Hidden Figures (PG)
Starring Taraji P Henson, Octavia Spencer, Janelle Monáe, Kevin Costner Directed by Theodore Melfi
An Academy Award contestant this Monday for best picture, screenplay, as well as supporting actress Octavia Spencer. Hidden Figures is the unheralded story of the three female African-American visionaries in the vanguard of the space programme at 1960s NASA, calculating data for the first manned missions.
America have them to thank for winning the high-stakes space race against the Soviet Union, and the Apollo 11 astronauts, indeed, all of humanity, are indebted to them for launching Man into orbit.
But what these women had to go through.
Spencer plays the dogged Dorothy Vaughan, who is passed over for a managerial promotion by her condescending supervisor (Kirsten Dunst) despite already managing a team of mathematicians.
The singer Janelle Monáe in a sassy turn is headstrong Mary Jackson, who petitions a local judge to attend night classes at the segregated University of Virginia for her engineering degree.

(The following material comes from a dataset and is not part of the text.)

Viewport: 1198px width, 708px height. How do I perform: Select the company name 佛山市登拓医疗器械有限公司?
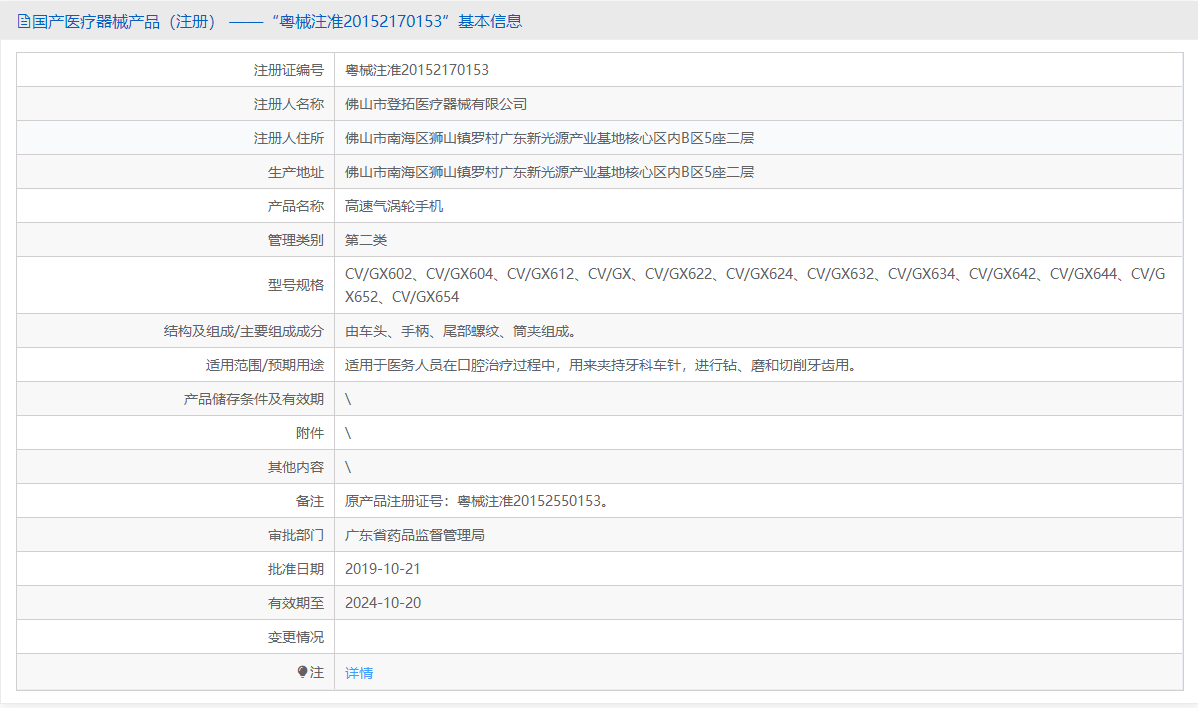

And then there is Taraji P Henson as shy, brilliant Katherine Johnson, a young widowed mother of three. Johnson is the sole black female at the Space Task Group in a roomful of white male egos, where a coffee pot is labeled "Colored Only" for her use and the closest ladies’ available to her is half a mile away from their Langley, Virginia campus.
Kevin Costner is the pragmatic department chief annoyed at her long toilet breaks. He takes a sledgehammer to the segregated restroom sign: “At NASA,” he declares, “we all pee the same colour.”
If only. The outburst is Hollywood-scripted, of course, and Costner’s a fictional composite character. All too true, however, were the heroines’ struggles against sexism and racism during a defining chapter in American history at the intersection of the Civil Rights Movement, the Cold War and the scientific breakthroughs (hello, IBM).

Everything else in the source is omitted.